Merged u/s to ovirt-3.3 as http://gerrit.ovirt.org/gitweb?p=vdsm.git;a=commit;h=9369b370369057832eff41793075fc1a63c42279
Verified in vdsm-4.13.2-0.8.el6ev.x86_64 (is34). Verification steps: 1. Preparation: On destination migration host, set 'migration_destination_timeout' to '120' in VDSM config.py (located at /usr/lib64/python2.6/site-packages/vdsm/config.py). This reduces the verification time, otherwise the default is 6 hours. 2. Have a running VM (F19 in my case) with some ongoing memory-stressing operation (I used `memtester` utility). This should make the migration process long enough to give us time in step 3 to simulate the error-prone environment. 2. Migrate the VM from source host1 do destination host2. 3. Immediately after migration starts, block on the source host1: - connection to destination host VDSM (simulating connection loss to dest. VDSM) `iptables -I OUTPUT 1 -p tcp -d <host2> --dport 54321 -j DROP` - connection to the storage (simulating migration error) `iptables -I OUTPUT 1 -d <storage> -j DROP` 4. Wait `migration_destination_timeout` seconds (120).
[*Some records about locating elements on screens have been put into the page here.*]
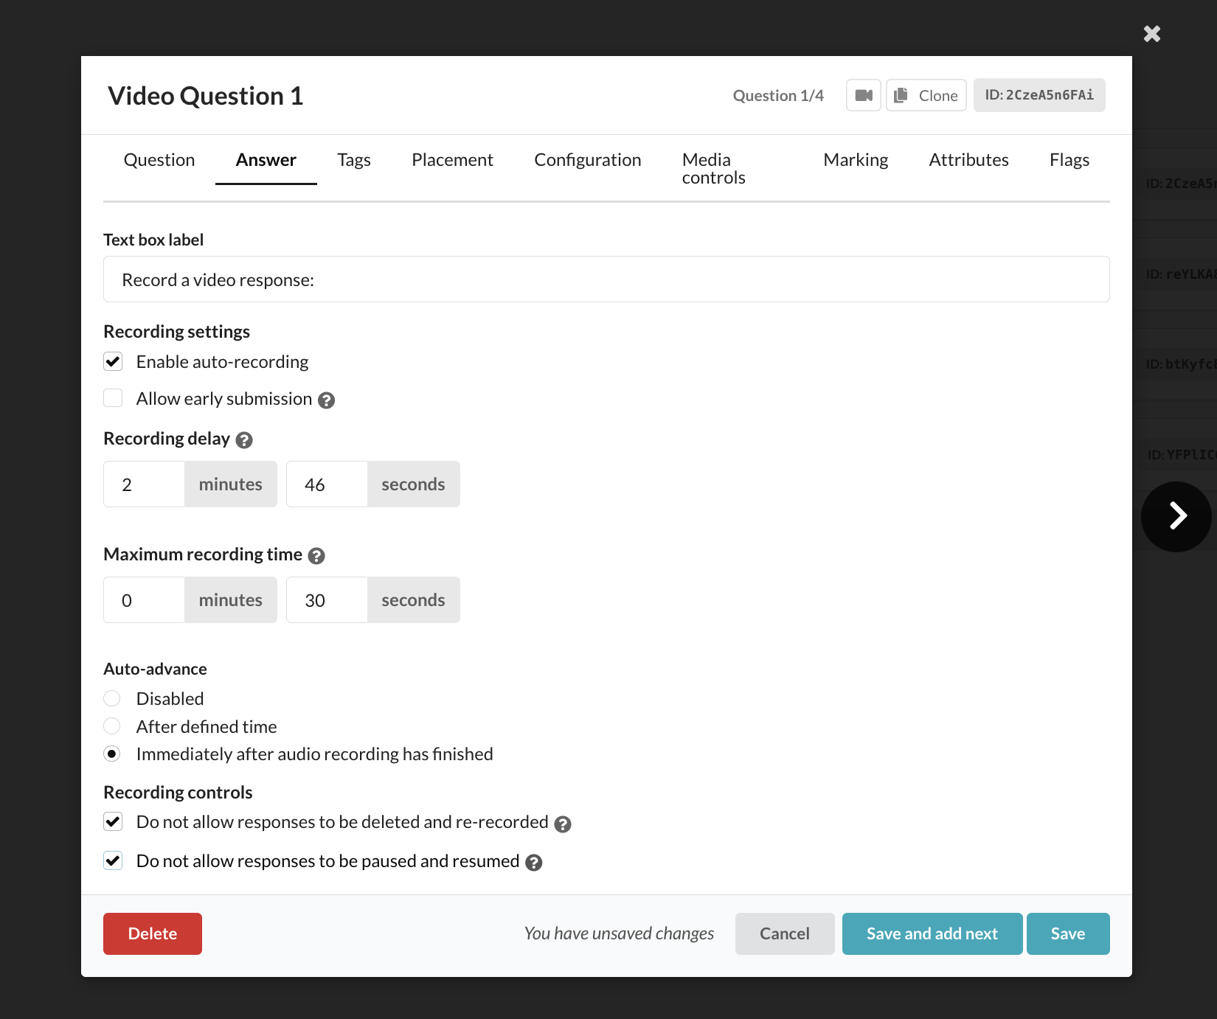Show help for deleted and re-recorded option

coord(563,824)
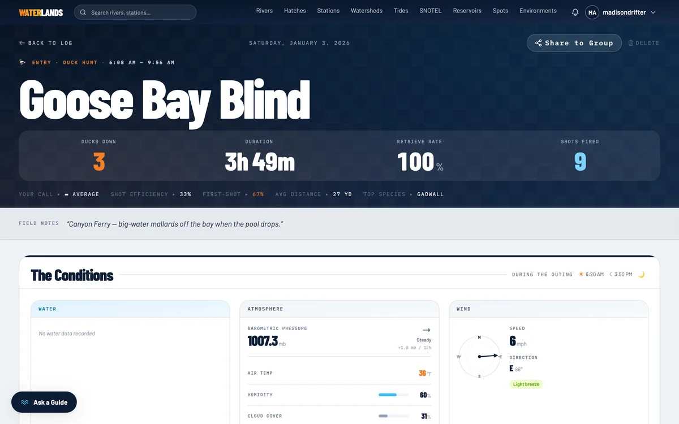Open the Ask a Guide chat
The height and width of the screenshot is (424, 679).
pyautogui.click(x=44, y=403)
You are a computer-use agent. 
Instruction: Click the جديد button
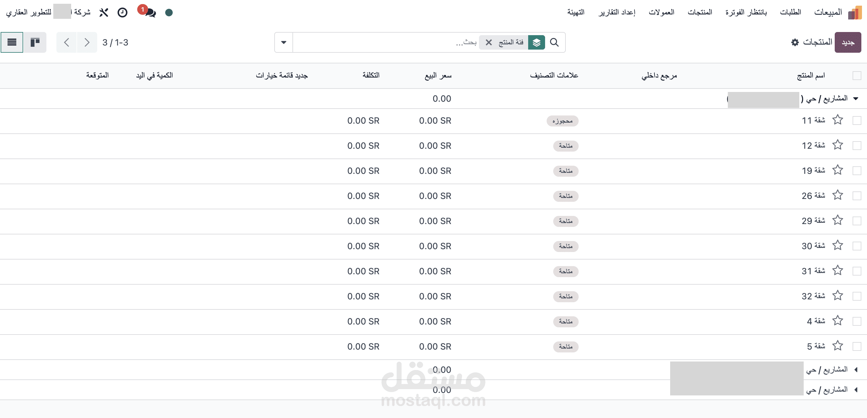point(847,42)
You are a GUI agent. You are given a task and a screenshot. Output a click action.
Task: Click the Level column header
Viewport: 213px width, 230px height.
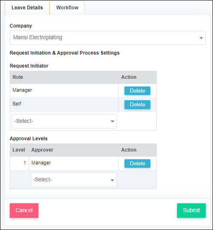(19, 150)
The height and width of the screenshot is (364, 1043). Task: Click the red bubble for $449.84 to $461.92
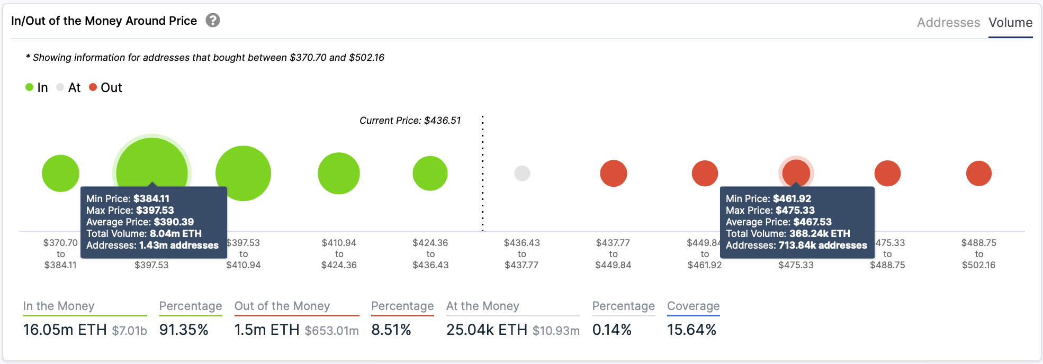point(705,173)
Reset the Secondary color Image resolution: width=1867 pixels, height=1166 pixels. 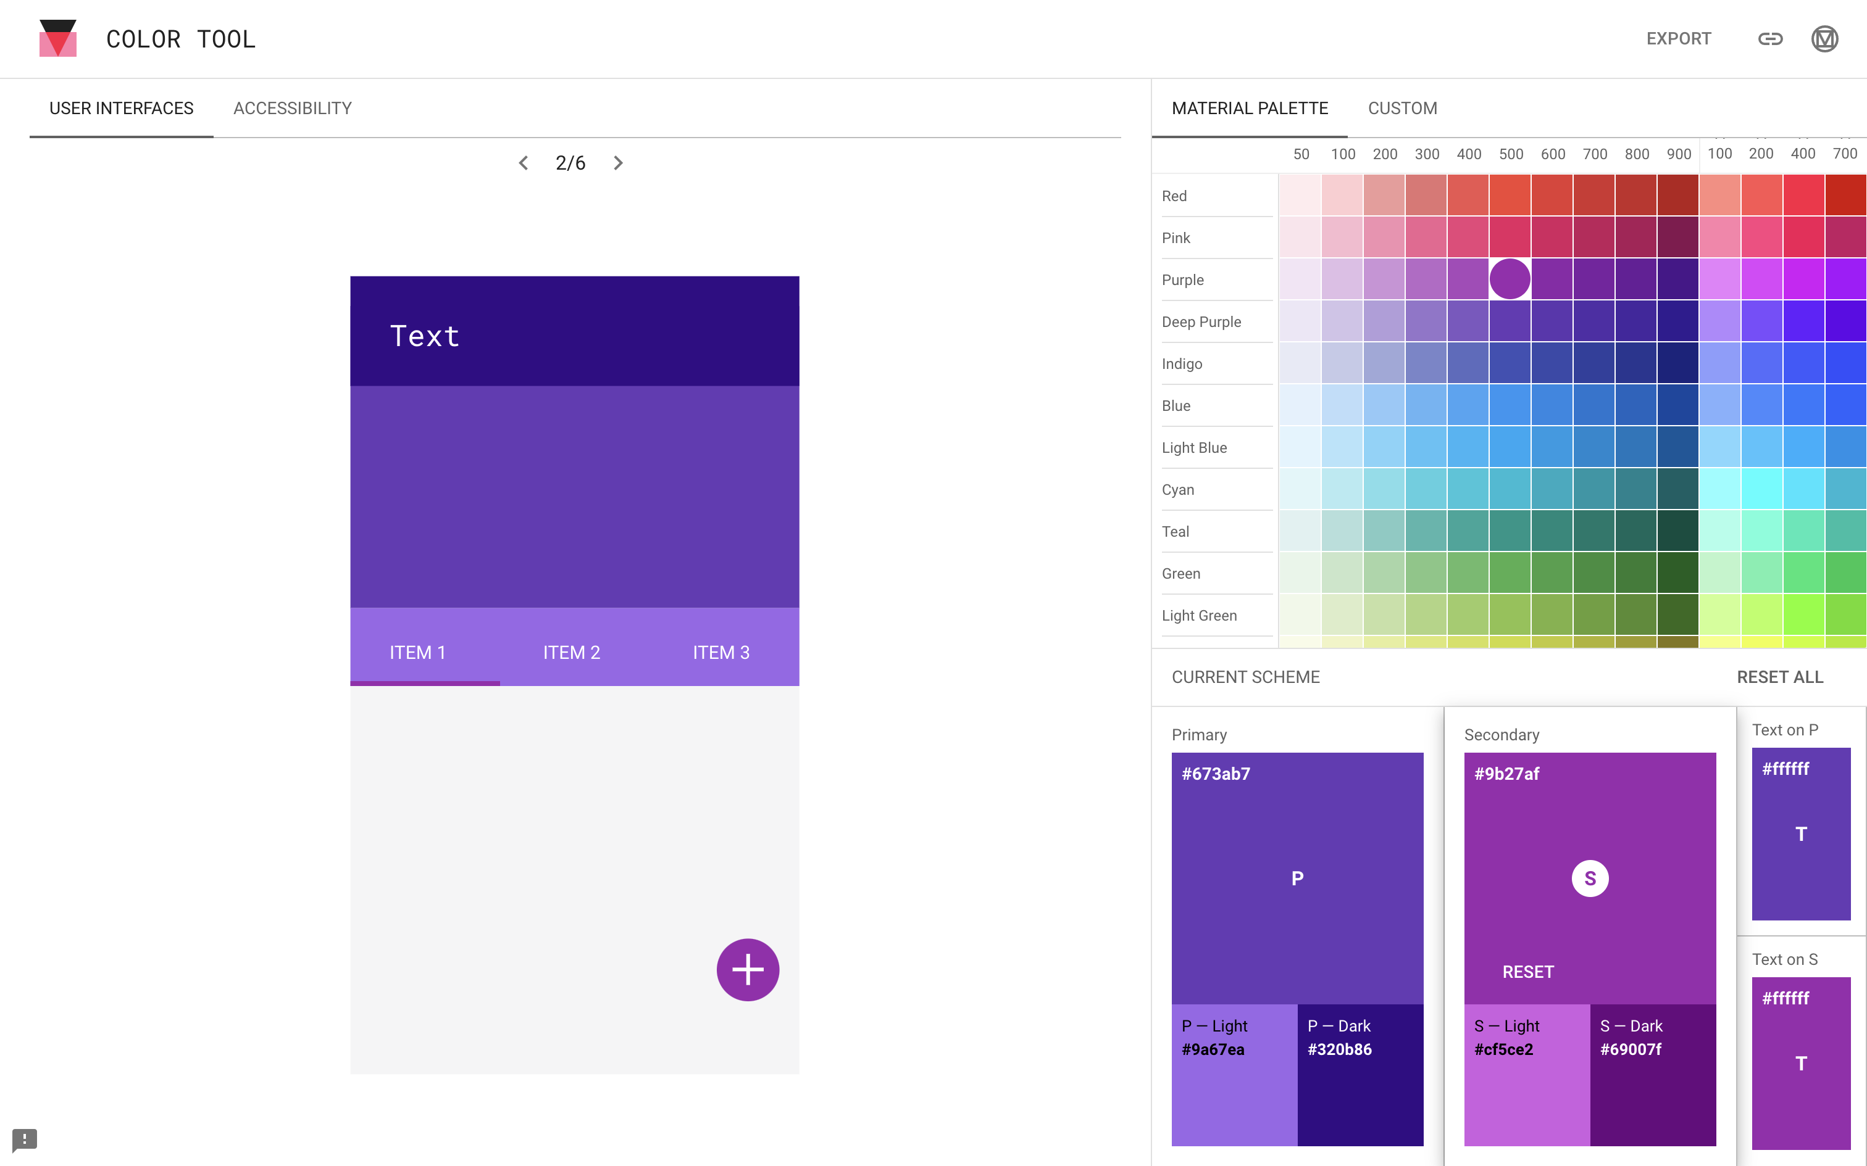tap(1528, 972)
Results: The migration fails (due to our blocking of storage) and is aborted. On destination host, the migrating VM is destroyed (the host shows 0 running VMs and no VM migrating). The VM stays on the source host (paused due to inaccessible storage; after unblocking the storage the VM should run as if nothing happened). The source host shows 1 running VM and no VM migrating.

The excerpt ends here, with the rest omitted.